Parents of Cert students should develop “alternative ways” to celebrate their results next week to prevent the spread of Kovid-19, the HSE chief said.
Paul Reid said parents and guardians will be encouraged to “talk openly” with their Living Cert children about the dangers of socialization once their results are available.
About 60,000 Living Cert students will receive their final estimated grade results Monday at 9 p.m.
Recognizing how different this year’s results will be, the raid ressed the “disappointment and frustration” experienced by many students that their results could not be celebrated “normally.”
He acknowledged the “burden” of these young people on the loss of traditional landmarks and the uncertainty caused by the epidemic.
Young people play a major role in helping families during an epidemic, with a small minority engaging in irresponsible behavior but endangering other people.
“However, we should not embarrass young people, especially on social media,” Raid said.
At the same time, the Health Service executive said that a quarter of those sent for Kovid-19 testing failed to get the help of their kaylas.
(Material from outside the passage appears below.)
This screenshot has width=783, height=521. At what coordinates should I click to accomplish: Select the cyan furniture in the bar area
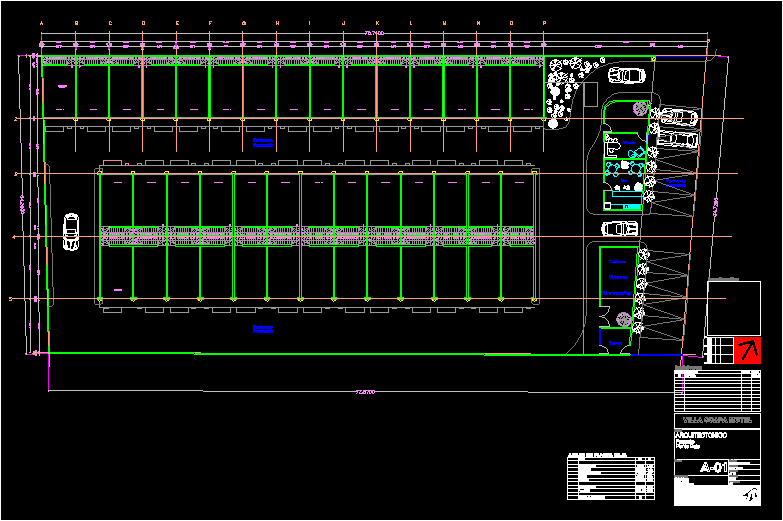pyautogui.click(x=626, y=168)
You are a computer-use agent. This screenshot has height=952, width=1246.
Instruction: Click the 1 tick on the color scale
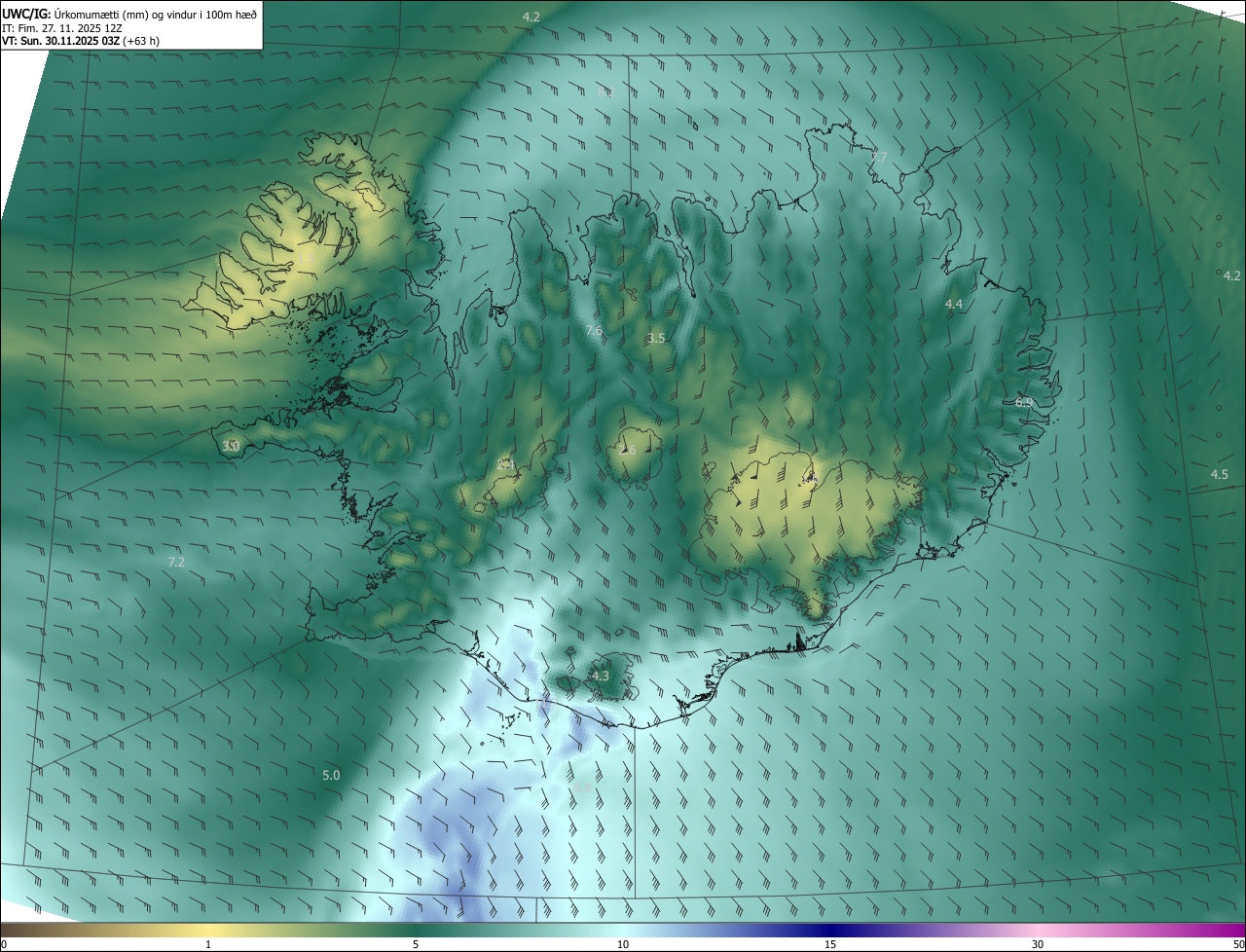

HSE Chief Operations Officer Ann O’Connor said in a briefing on Thursday that people’ing attendance at many sites across the country was becoming a problem.
Of the 3,000 people referred for testing each day, up to 750 have no-shows, however the rate of non-attendance at different centers varies, she said.
If people fail to turn, it means that their slot is not available to someone else, they pointed out. “This is a challenge, especially when we (testing) schools have the capacity.”
62,000 tests were processed last week, with a positive rate of 1.3 percent, said HSE chief executive Paul Reid. This includes 27,000 inspections in the community and more than 16,000 inspections in the hospital as part of a series of inspections among health care workers and meat processing plants.
Mr Reid said the number of next-door contacts for testing had risen from 60 per cent to 80 per cent and the proportion of attendees had risen to 50 per cent after a week.
Although the demand for community testing has tripled, HSE has been able to meet all requirements.
Mr Raid said the time to complete contact tracing from a referral point for a check is currently 2.2 days.
He said new swabbing centers would soon open in Blanchardstown and the inner city of Dublin.